___ TEXTO EXTRAÍDO ___

Hace muchos años atrás, luego de graduarme en la Facultad de Medicina, trabajé por unos meses en una clínica en "El Valle", un pequeño pueblo en la zona central de las montañas de la República Dominicana. El grupo de trabajo estaba formado por un médico recién egresado de la universidad, una enfermera y por mí, todos bajo la supervisión de un doctor que recién acababa su residencia. Juntos, los cuatro, vivíamos y trabajábamos en un pequeño edificio, con dos consultorios, un área de servicio, una sala de espera y un reducido sector de dormitorios.

Debido a que el hospital más cercano estaba a más de una hora y media de viaje en auto, nosotros éramos la única opción de cuidado médico para toda la región. A pesar de nuestras magras reservas de medicamentos y equipos, atendíamos cerca de setenta pacientes diarios y tratábamos prácticamente cada afección concebible. La gente caminaba literalmente descalza durante todo un día para venir a la clínica, y mayormente estaban enfermos sin posibilidad de curación. Me sentía como si hubiera sido transportada en el tiempo, al pasado, a una realidad diferente, muy lejana a la mía.

A pesar de que hablaba un español aceptable, la comunicación era dificultosa pues muchos pacientes hablaban francés, ya que emigraban de Haití y su español era frágil. Cierta vez, una joven Haitiana fue traída en estado de shock, luego de que su brazo fue mutilado por una máquina trilladora. La llevamos de urgencia a nuestra precaria sala de operaciones y le colocamos suero, mientras luchábamos para controlar la hemorragia. Su hematocrito era tan bajo que apenas lo registrábamos en nuestros aparatos. Necesitaba una transfusión urgente, y era claro que la perderíamos sin ella.

El único método que teníamos para darle sangre era una transfusión directa, de una persona a otra. Con nuestro equipo rudimentario de clasificación de sangre, el único donante potencial era su joven hermano. Su español era muy pobre, pero pareció entender cuando le explicamos que debíamos sacarle un poco de sangre para salvar a su hermana. Su rostro empalideció, se sentó en silencio por un instante, y preguntó si no existía otra solución. "No", le respondí. Entonces él asintió con su cabeza en señal de aprobación.

___

[COMPRUEBA TU COMPRENSIÓN]
[A] Transcribe literalmente el fragmento del relato sobre la clínica de El Valle desde "El único método" hasta "señal de aprobación.", ambos incluidos.
[B] Convierte en una lista breve el párrafo del relato sobre la clínica de El Valle que comienza con "Debido a que el hospital más cercano", conservando sus datos principales.
[C] Enumera todos los espacios que tenía el pequeño edificio donde vivía y trabajaba el grupo, según el relato sobre la clínica de El Valle.
El material no interviene en ninguna de estas tareas.

___ DATOS DE ORIGEN ___

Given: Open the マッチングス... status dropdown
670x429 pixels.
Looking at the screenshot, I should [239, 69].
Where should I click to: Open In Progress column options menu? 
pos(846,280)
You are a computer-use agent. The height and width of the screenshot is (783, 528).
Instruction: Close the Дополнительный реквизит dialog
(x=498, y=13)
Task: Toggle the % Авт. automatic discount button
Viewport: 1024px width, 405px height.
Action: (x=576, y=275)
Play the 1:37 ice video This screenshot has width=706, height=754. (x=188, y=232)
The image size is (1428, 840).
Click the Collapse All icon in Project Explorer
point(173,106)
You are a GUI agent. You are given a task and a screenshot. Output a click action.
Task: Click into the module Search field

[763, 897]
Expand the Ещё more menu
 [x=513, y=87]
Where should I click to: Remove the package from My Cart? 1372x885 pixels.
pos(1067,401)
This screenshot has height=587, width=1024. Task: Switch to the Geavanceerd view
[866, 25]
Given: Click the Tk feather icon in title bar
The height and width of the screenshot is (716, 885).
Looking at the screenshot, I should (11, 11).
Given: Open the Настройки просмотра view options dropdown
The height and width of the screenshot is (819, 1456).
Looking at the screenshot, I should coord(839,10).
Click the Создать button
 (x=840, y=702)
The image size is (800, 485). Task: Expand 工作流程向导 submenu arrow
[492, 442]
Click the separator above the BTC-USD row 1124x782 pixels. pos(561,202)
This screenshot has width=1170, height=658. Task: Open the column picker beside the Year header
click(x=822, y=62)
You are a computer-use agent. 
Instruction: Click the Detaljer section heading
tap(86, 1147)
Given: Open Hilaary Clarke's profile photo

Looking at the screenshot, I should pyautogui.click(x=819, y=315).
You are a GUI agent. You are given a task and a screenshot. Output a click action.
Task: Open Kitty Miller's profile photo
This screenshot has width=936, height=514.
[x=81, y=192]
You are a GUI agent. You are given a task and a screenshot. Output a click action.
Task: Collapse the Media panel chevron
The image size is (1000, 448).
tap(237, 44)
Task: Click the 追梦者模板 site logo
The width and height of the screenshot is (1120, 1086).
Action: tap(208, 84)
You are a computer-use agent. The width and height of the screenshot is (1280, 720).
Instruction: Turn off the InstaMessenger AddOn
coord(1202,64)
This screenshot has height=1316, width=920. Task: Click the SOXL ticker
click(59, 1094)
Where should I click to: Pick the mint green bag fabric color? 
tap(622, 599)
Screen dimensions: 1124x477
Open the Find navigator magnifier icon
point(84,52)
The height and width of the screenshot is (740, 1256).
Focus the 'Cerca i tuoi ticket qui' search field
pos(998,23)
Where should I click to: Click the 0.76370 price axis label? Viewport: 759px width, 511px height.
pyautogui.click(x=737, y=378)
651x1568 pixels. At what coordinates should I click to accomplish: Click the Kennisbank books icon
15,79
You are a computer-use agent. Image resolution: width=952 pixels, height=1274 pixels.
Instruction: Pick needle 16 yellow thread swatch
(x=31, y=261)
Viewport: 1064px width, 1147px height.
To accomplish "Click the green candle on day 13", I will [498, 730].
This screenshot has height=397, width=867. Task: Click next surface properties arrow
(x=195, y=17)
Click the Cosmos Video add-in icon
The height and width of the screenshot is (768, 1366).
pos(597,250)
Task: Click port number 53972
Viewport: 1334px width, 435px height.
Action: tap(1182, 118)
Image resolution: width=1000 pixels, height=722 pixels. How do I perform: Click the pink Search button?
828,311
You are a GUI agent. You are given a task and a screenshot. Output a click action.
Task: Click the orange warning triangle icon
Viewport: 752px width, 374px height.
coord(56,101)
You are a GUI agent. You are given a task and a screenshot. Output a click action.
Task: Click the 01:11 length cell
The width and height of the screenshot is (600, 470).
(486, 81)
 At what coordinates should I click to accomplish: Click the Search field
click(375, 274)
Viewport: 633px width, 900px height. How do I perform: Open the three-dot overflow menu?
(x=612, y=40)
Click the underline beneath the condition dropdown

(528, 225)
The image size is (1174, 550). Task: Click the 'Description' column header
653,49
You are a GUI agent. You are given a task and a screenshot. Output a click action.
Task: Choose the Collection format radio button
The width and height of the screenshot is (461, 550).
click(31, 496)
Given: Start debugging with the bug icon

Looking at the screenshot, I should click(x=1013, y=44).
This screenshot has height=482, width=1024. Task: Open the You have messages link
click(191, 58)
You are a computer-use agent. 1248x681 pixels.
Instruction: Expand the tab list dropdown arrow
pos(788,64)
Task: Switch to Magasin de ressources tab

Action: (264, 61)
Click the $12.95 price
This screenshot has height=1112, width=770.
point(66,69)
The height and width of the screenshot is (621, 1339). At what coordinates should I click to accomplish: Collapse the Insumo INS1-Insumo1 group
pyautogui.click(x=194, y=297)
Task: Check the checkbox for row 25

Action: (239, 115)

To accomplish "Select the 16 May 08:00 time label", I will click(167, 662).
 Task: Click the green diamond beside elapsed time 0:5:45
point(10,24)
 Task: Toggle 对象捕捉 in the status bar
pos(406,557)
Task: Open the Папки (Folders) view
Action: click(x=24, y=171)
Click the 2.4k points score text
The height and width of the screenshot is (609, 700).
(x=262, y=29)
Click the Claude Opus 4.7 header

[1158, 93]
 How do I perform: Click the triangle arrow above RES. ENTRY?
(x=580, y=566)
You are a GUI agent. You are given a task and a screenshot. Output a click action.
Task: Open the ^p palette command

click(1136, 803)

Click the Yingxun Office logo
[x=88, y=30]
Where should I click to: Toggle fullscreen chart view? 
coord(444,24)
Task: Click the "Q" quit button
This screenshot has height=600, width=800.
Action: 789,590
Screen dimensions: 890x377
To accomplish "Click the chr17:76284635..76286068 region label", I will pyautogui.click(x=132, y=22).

___

[RESPUESTAS POR TAREA]
[A]
El único método que teníamos para darle sangre era una transfusión directa, de una persona a otra. Con nuestro equipo rudimentario de clasificación de sangre, el único donante potencial era su joven hermano. Su español era muy pobre, pero pareció entender cuando le explicamos que debíamos sacarle un poco de sangre para salvar a su hermana. Su rostro empalideció, se sentó en silencio por un instante, y preguntó si no existía otra solución. "No", le respondí. Entonces él asintió con su cabeza en señal de aprobación.

[B]
- El hospital más cercano estaba a más de una hora y media en auto, por lo que la clínica era la única opción de atención médica de la región.
- Aunque tenían pocas reservas de medicamentos y equipos, atendían unos setenta pacientes diarios y trataban casi cualquier afección.
- La gente caminaba descalza durante todo un día para llegar a la clínica, y la mayoría tenía enfermedades sin posibilidad de curación.
- Quien narra sentía haber sido transportado al pasado, a una realidad muy lejana a la suya.

[C]
- Dos consultorios
- Un área de servicio
- Una sala de espera
- Un reducido sector de dormitorios